Before we went off to our respective interviews, the associate dean asked us to take out a pencil. "I want each of you to tell me what you're looking for in a medical school, and I'll tell you if Harvard has it," she smiled confidently. "And if Harvard doesn't have it, should we just leave?" I joked from the other end of the table, but she pretended not to hear me. The other students smiled surreptitiously, probably because they figured I had just hurt my chances of getting in. A fierce sense of competition permeated the room, especially when the associate dean announced that all admissions committee meetings would be taking place at the very table around which we were seated. At this, the student next to me placed both hands on the table, closed his eyes, and moved his lips in silent prayer. He blushed sheepishly when he noticed me staring.

Like most schools, Harvard gives each student two interviews: one with a faculty member and one with a student. "Student input is highly valued at Harvard," an admissions staffer announced to our group. "Your student interviewer will be responsible for 50 percent of your interview evaluation." Throughout the day, it was stressed how seriously the faculty at Harvard takes student voices. On the way to my first interview, however, a current medical student saw me in uniform (black suit, white blouse, sensible shoes) and asked if I was interviewing. "Yes," I said, and I mentioned how impressed I was by the fact that the faculty claimed to be so inclusive of its students. "If you want my advice, don't believe a word they say," she said. "But hey, have a good interview."

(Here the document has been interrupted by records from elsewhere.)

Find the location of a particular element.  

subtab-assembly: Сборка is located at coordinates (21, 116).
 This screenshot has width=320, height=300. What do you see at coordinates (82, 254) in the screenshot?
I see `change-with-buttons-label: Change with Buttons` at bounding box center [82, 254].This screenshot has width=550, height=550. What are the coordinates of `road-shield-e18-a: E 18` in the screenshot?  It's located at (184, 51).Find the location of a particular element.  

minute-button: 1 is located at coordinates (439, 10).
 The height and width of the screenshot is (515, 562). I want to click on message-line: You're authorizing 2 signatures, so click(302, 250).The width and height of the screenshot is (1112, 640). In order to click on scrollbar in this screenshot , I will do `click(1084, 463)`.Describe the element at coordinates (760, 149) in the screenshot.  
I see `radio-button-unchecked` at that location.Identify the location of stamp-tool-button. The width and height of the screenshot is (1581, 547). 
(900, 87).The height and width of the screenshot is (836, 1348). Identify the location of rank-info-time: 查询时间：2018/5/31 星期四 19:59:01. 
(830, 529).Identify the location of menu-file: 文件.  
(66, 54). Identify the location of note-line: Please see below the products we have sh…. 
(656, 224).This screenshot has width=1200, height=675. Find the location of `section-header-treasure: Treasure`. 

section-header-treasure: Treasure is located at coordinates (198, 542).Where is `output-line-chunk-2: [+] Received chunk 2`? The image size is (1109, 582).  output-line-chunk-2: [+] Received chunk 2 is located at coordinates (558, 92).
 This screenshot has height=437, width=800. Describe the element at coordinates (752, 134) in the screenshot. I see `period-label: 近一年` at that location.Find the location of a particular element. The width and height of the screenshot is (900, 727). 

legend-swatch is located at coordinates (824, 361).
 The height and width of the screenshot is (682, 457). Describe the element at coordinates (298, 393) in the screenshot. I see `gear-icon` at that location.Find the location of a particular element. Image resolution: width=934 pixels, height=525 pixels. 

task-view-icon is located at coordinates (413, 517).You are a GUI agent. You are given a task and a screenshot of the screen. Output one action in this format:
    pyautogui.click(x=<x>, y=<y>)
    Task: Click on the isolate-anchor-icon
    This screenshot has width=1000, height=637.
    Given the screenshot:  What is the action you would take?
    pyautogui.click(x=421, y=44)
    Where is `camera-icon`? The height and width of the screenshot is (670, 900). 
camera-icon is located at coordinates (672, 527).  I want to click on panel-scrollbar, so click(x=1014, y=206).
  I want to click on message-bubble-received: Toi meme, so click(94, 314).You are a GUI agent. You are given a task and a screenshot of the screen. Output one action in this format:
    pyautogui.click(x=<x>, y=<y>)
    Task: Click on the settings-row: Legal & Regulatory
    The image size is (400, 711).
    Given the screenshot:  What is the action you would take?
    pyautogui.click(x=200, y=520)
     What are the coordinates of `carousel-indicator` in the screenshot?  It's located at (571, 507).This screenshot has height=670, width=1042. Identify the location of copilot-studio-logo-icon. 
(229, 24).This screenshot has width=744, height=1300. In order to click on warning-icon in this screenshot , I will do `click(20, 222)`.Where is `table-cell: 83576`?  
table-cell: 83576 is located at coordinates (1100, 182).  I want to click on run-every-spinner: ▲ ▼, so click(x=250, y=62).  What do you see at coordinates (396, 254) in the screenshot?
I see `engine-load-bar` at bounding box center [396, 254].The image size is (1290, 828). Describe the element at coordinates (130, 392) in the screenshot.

I arrived at the neurosurgery suite and waited for my interviewer. Then I waited some more. Half an hour later, I had just finished reading the part in my folder about how Harvard's interviews are "low stress" and "an opportunity to get to know you" when I heard a clipped voice say, "OK," and I looked up to see a man with white hair and a scowl on his face. Instead of introducing himself or saying "hello," he simply cocked his head toward an examination room to indicate that I should follow him.

"Well," the interviewer grumbled as he leafed through my file, "I don't know what to make of your application, and if I don't know what to make of it, I don't know who the hell does."

I remembered what the associate dean had said about the interviews being "relaxed conversations," and wondered if there'd been a mistake. I told him that yes, I have an unusual application, and I'd be happy to go over it with him. His response was a grunt.